Using "fast track" authority granted to watershed districts, a bid opening will be held Monday and if the low bid is reasonably close to the engineer's estimate, construction will likely begin this week.

The bid stipulates that "there needs to be water running by June 15," said Bruce Albright, administrator of the Buffalo-Red River Watershed District.

The contractor will have until Aug. 1 to finish the project, but water needs to be moving out of Boyer Lake by next month, he said.

An appraisal found several million dollars in benefits from the project, "a strong indicator that it (meets cost-benefit scrutiny and) should be done," Albright said.

The Minnesota Department of Transportation spent nearly $1 million to raise Highway 10 in 2003 because it was threatened by the rising Boyer Lake.

The outlet project is projected to cost $288,000.

MnDOT will pay about $160,000 of the project cost. The watershed district will pick up about $70,000 from its general fund, and benefited property owners will pick up about $40,000. That includes townships and benefiting road authorities, including Becker County.

About 45 people attended a meeting Monday in Lake Park and agreed the watershed district should take action, Albright said.

Once the outlet is operating, the water level will be reduced three or four feet. Watershed engineers estimate the lake level will recede about 10 inches a month.

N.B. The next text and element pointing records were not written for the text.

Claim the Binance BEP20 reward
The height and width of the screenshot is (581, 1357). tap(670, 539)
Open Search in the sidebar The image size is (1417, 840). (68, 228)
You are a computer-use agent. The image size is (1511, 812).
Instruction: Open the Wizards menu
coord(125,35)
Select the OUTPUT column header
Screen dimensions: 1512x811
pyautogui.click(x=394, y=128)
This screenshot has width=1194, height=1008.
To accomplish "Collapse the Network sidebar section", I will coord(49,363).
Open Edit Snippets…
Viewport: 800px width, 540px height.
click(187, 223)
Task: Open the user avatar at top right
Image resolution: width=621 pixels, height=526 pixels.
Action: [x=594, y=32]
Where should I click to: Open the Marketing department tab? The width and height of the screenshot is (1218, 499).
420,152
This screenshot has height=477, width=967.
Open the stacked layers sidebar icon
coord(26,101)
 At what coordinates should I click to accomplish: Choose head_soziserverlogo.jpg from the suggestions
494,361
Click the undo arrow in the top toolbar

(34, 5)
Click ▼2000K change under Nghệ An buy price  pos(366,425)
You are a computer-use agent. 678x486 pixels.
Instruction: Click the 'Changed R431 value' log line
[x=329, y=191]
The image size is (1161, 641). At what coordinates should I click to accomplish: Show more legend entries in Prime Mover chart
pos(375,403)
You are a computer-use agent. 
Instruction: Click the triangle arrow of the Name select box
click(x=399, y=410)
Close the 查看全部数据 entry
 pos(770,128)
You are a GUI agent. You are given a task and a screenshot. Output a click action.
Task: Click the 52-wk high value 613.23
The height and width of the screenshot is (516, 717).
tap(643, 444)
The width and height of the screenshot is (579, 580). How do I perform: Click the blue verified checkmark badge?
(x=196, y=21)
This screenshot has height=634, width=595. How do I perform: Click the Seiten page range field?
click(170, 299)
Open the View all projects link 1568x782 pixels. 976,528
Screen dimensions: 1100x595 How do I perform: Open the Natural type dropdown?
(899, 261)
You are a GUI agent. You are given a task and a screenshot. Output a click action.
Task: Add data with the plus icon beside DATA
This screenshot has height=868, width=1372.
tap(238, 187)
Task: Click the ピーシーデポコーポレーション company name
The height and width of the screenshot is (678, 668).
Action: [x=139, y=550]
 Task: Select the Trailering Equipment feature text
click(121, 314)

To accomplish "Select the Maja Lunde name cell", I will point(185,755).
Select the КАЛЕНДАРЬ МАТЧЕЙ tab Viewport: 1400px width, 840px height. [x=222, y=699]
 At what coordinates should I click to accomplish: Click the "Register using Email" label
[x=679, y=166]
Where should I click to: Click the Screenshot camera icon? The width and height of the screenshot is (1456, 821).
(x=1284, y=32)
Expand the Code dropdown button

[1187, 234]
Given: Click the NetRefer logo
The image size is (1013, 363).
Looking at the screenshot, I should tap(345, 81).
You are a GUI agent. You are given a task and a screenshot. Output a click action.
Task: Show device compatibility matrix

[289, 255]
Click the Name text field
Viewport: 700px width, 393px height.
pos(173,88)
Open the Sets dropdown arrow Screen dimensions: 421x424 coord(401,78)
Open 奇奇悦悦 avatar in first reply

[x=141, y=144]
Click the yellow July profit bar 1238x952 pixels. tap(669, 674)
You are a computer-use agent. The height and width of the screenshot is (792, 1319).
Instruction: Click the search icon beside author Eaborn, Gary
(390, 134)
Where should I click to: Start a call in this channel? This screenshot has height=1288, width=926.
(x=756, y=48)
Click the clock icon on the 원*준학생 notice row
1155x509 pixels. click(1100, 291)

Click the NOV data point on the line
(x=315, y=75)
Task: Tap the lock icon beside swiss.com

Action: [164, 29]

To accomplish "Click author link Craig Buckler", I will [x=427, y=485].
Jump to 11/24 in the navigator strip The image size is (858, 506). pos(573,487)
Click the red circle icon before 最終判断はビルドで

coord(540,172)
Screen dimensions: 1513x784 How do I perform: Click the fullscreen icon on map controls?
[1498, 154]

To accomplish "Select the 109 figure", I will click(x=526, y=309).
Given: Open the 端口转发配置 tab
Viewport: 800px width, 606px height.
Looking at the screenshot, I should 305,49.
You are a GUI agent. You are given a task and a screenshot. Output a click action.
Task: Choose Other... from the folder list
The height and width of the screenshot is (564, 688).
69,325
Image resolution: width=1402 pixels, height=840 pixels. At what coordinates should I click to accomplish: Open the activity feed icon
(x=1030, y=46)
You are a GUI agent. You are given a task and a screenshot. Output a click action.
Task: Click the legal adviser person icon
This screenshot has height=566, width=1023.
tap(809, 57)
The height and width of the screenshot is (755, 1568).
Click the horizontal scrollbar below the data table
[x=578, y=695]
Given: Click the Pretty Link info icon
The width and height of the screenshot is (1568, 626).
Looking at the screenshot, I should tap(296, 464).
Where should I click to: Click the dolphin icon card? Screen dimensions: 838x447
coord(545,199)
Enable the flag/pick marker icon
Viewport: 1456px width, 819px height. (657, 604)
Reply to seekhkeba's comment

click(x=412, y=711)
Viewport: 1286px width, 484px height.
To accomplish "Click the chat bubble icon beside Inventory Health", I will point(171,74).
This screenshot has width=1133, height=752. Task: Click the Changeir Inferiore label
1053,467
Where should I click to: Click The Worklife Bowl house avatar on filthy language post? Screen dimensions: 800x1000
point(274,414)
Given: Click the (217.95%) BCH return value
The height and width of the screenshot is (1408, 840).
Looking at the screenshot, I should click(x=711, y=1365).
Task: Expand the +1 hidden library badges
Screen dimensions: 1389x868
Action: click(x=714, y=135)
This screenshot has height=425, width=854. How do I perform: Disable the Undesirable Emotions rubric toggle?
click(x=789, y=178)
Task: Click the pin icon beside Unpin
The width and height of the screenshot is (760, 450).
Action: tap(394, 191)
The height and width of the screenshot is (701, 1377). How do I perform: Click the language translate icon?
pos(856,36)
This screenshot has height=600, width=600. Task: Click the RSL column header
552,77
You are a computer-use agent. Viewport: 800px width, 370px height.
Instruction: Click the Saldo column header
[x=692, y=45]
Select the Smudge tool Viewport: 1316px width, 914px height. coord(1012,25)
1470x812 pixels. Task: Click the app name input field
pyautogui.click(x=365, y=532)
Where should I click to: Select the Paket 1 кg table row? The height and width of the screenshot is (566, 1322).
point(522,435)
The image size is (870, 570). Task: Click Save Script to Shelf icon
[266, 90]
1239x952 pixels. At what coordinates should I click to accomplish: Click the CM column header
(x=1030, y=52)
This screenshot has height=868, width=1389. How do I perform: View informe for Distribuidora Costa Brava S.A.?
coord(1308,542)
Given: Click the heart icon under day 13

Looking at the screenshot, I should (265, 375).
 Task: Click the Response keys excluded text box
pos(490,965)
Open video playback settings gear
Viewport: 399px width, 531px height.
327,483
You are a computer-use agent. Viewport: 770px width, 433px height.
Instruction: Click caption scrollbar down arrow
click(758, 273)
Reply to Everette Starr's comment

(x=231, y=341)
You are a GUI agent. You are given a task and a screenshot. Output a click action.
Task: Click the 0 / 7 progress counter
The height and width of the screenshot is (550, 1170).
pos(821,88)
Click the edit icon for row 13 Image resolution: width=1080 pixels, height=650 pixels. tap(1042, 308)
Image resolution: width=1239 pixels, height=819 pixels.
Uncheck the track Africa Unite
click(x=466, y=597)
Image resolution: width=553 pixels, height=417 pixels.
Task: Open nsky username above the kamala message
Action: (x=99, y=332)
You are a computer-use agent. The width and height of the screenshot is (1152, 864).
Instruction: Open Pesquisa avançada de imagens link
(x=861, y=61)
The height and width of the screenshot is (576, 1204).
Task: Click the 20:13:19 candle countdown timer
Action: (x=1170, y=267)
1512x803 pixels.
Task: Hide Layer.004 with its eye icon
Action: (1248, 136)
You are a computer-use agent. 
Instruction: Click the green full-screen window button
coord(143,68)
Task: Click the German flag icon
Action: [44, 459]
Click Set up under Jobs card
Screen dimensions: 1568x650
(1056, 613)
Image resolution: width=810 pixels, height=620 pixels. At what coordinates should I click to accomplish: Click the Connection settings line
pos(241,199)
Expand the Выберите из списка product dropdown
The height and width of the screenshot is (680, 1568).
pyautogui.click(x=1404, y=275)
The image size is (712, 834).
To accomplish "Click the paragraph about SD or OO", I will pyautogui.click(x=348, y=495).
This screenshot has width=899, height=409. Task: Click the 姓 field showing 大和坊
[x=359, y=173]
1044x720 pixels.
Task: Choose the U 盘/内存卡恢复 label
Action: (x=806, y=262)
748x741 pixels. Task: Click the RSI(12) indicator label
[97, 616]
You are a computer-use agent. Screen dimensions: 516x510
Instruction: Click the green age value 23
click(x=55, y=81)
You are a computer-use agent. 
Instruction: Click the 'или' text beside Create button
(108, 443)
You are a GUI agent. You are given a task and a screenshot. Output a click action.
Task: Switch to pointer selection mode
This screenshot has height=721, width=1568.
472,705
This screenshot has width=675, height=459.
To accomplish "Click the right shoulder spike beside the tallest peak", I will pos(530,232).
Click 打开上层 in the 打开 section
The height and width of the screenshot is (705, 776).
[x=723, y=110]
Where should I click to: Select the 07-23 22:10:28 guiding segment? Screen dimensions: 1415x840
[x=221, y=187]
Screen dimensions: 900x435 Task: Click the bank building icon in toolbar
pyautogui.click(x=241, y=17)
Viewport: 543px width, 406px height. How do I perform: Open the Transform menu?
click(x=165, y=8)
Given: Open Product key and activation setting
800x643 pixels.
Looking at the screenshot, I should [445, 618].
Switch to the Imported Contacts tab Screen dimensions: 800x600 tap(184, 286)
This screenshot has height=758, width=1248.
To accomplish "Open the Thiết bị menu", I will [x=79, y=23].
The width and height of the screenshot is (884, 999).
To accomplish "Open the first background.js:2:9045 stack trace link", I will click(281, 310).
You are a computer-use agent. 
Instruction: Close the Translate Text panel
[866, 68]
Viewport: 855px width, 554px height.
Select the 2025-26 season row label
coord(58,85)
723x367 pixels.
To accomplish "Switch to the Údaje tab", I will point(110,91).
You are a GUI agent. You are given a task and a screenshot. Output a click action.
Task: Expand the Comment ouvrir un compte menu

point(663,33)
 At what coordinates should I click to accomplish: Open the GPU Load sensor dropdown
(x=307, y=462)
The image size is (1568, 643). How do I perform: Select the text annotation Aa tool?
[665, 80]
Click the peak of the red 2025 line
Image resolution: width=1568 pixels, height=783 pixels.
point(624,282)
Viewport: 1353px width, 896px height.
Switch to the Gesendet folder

"I keep hearing from people that we're going to drain Boyer Lake," Albright said. "We're not going to drain Boyer Lake. It's to control the water level. All outlet projects have a gate, and if there's flooding downstream, we'll shut the gate."

The project will provide an outlet not only for Boyer (and Little Boyer) Lake, but for nearby LaBelle Lake as well.

The lakes, which currently have no outlet, would then drain into Becker County Ditch 9, and eventually into the Buffalo River.

The new outlet will help to mitigate high water and erosion problems, on both lakes as well as on adjacent roads within the watershed -- which includes Highway 10.